[EXERCISE PROMPT]: Rewrite the material from the line containing "The image size is (1456, 819)." through the line containing "Click the Automation", changing "Your Profile" to "My Profile" and leaving everything else as it stands.

[SUPPLIED INFORMATION]:
--
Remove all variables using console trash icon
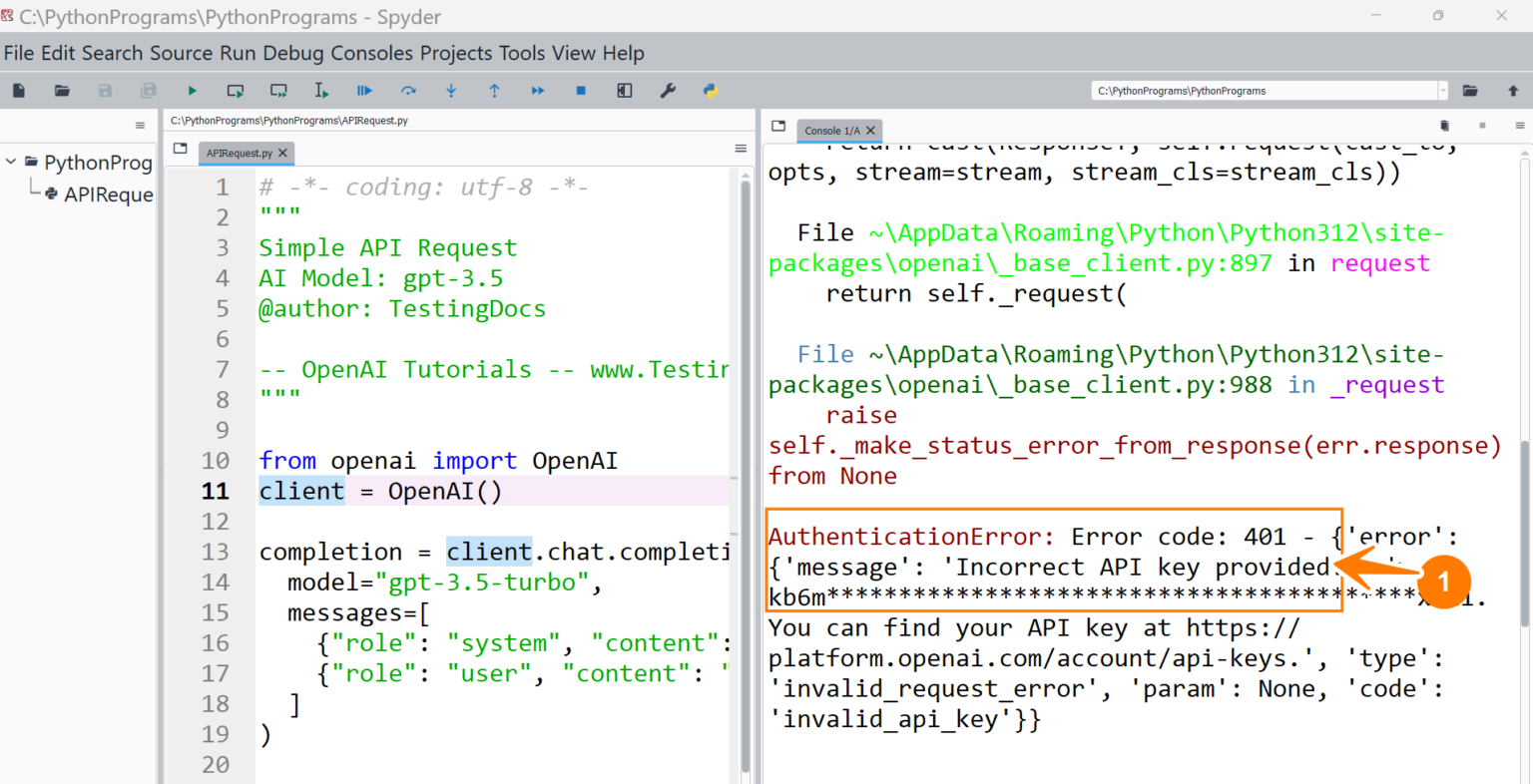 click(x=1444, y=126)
--
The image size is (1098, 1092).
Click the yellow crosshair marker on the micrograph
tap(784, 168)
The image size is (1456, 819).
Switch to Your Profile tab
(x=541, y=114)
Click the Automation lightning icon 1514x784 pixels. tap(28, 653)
--
[THE RESULT]:
The image size is (1456, 819).
Switch to My Profile tab
(x=541, y=114)
Click the Automation lightning icon 1514x784 pixels. tap(28, 653)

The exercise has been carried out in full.